The court modified the first of these instructions by
adding thereto "unless there was want of ordinary care in
the method or manner in which the company undertook to
secure the turn-table, and you believe that this method was
the proximate and controlling cause of the injury," and the
second, by adding the words "if you do not further find that
the accident or injury was the result of want of ordinary
care in the manner in which the company undertook to secure
the turn-table, and that such want of ordinary care was the
proximate and controlling cause of the injury." As so
modified the court gave both instructions. Whether this
action of the court was erroneous or not must depend upon
the measure of duty which appellant owed to the deceased
under the circumstances. It had erected this alluring and
dangerous machine in an open, public place, and its agent
and manager not only knew that young children were
instinctively attracted by it, and were in the habit of
playing upon and around it, but that the method adopted, if
any, to prevent them from so doing was wholly insufficient.

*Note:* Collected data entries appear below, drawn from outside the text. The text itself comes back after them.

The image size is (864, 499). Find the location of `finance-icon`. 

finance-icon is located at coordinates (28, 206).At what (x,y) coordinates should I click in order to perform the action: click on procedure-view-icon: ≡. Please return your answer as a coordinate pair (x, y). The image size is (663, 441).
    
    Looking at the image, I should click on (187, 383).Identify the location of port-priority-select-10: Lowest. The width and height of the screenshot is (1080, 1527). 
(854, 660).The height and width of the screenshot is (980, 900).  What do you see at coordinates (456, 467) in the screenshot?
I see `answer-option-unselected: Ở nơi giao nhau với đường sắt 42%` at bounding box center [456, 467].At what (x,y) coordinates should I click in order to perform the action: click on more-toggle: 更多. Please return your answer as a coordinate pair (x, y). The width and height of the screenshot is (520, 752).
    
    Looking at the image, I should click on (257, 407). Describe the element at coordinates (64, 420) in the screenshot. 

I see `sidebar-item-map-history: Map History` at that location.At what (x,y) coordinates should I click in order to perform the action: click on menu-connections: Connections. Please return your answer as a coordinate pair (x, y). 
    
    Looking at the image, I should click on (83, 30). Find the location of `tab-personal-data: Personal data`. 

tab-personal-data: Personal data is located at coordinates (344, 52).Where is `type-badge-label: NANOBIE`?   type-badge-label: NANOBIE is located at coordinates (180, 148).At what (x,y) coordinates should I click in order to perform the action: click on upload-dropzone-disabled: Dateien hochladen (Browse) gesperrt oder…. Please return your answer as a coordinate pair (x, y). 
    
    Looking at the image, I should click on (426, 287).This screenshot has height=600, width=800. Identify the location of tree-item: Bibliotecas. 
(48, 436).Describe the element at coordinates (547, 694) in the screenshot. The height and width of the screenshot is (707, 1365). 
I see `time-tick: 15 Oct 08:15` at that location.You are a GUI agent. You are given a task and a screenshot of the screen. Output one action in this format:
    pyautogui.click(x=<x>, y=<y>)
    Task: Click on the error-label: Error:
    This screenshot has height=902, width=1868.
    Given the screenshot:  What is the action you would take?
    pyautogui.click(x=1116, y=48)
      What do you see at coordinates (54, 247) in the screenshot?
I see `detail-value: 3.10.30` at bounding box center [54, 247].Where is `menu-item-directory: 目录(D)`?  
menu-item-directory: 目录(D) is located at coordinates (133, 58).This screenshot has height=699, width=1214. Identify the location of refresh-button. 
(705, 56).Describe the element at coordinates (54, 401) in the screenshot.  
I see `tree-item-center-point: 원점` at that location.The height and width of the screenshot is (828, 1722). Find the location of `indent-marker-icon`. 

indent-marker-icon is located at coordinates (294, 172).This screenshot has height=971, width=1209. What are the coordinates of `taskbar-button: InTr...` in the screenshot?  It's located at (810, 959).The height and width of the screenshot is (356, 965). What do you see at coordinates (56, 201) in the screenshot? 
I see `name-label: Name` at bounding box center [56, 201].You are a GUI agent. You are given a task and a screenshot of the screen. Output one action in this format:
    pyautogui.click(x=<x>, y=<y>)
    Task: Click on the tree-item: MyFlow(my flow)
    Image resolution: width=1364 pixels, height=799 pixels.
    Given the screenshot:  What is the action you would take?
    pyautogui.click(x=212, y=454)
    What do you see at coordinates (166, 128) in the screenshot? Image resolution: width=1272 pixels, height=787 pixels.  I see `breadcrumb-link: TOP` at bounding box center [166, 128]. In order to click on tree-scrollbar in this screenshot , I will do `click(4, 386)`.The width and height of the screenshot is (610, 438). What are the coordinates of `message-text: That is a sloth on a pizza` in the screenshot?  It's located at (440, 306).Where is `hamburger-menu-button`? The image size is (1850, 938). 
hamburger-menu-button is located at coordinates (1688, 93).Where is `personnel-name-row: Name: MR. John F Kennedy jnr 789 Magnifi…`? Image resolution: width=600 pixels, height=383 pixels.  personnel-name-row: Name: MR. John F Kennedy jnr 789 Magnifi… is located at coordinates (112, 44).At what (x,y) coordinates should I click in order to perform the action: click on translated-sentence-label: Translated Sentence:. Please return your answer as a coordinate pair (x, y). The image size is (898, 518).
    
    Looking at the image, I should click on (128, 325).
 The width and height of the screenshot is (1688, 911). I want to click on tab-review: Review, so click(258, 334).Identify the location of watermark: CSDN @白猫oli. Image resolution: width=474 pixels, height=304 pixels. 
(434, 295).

It certainly would not have been a matter of very great
inconvenience to have securely fastened or locked this
unused turn-table before the deceased was injured, as was
done immediately afterwards. And we think it was the duty of
appellant to so secure it as to prevent injury to those who,
by reason of their tender years, were incapable of
comprehending its dangerous character, either by locking it,
or in some other way preventing access to it; and a failure
to take such precaution was negligence on the part of
appellant. Gulf, Colorado & Santa Fe Ry. Co. v. Styron, 66
Tex. 421, 1 S.W. 161; Pittsburg, Allegheny & Manchester
Pass. Ry. Co. v. Caldwell, 74 Pa. 421; Nagel v. Missouri
Pacific Ry. Co., 75 Mo. 653; 42 Am. Rep. 418; East Saginaw
City Ry. Co. v. Bohn, 27 Mich. 503; Hydraulic Works Co. v.
Orr, 83 Pa. 332; 2 Rorer on Railroads, pp. 1121, 1122. The
instruction asked by appellant, in effect, requested the
court to charge the jury, as matter of law, that if they
found that appellant took the precautions and used the means
claimed by it to secure the turn-table, it would not be
liable in this action. And we are of the opinion that the
court committed no error in refusing to give the instruction
as requested. The question, whether or not appellant, under
all the facts and circumstances of the case, was guilty of
negligence was for the jury, and was fairly submitted by the
instructions given by the court. Railroad Company v. Stout,
84 U.S. 657, 17 Wall. 657, 21 L. Ed. 745; Hoye, Admr., v.
Chicago, etc., Ry. Co., 62 Wis. 666, 23 N.W. 14; Hydraulic
Works Co. v. Orr, 83 Pa. 332.
There appearing no error in the record, the judgment of
the court below must be affirmed.
DUNBAR, SCOTT and STILES, JJ., concur.